Fast nonnegative least squares through flexible Krylov subspaces
Silvia Gazzola, Yves Wiaux

TL;DR
This paper introduces a novel, efficient method for solving nonnegative least squares problems using flexible Krylov subspaces, significantly improving speed while maintaining or enhancing solution quality, especially in image reconstruction applications.
Contribution
The paper presents a new approach leveraging KKT conditions and flexible Krylov subspaces for faster nonnegative least squares solutions, with theoretical analysis and practical validation.
Findings
Achieves equal or better solution quality than existing methods.
Provides significant computational speedup in numerical experiments.
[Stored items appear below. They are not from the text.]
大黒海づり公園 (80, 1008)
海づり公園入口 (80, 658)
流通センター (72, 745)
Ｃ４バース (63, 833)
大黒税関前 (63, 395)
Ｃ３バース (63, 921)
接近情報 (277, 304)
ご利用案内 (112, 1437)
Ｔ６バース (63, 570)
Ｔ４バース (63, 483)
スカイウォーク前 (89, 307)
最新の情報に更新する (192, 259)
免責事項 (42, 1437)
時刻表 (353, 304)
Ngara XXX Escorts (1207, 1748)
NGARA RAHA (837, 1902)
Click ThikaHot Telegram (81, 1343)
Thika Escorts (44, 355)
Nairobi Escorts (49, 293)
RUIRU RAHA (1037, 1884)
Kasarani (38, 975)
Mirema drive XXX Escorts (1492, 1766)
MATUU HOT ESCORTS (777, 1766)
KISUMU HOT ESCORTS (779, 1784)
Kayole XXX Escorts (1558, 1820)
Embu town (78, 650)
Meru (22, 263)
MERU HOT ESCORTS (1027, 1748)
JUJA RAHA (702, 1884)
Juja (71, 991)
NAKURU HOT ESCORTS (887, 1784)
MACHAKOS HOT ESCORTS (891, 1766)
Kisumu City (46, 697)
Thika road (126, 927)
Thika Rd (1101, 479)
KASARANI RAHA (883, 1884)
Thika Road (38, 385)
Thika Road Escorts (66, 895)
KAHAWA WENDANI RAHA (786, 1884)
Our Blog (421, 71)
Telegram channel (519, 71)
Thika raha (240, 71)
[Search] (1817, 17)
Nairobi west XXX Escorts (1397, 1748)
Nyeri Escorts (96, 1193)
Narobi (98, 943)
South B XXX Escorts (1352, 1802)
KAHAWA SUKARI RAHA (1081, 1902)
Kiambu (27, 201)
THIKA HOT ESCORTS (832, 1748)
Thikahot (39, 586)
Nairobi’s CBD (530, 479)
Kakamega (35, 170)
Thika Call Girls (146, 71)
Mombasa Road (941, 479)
Effectively handles Gaussian and Poisson noise in image reconstruction.
Abstract
Constrained least squares problems arise in a variety of applications, and many iterative methods are already available to compute their solutions. This paper proposes a new efficient approach to solve nonnegative linear least squares problems. The associated KKT conditions are leveraged to form an adaptively preconditioned linear system, which is then solved by a flexible Krylov subspace method. The new method can be easily applied to image reconstruction problems affected by both Gaussian and Poisson noise, where the components of the solution represent nonnegative intensities. {Theoretical insight is given, and} numerical experiments and comparisons are displayed in order to validate the new method, which delivers results of equal or better quality than many state-of-the-art methods for nonnegative least squares solvers, with a significant speedup.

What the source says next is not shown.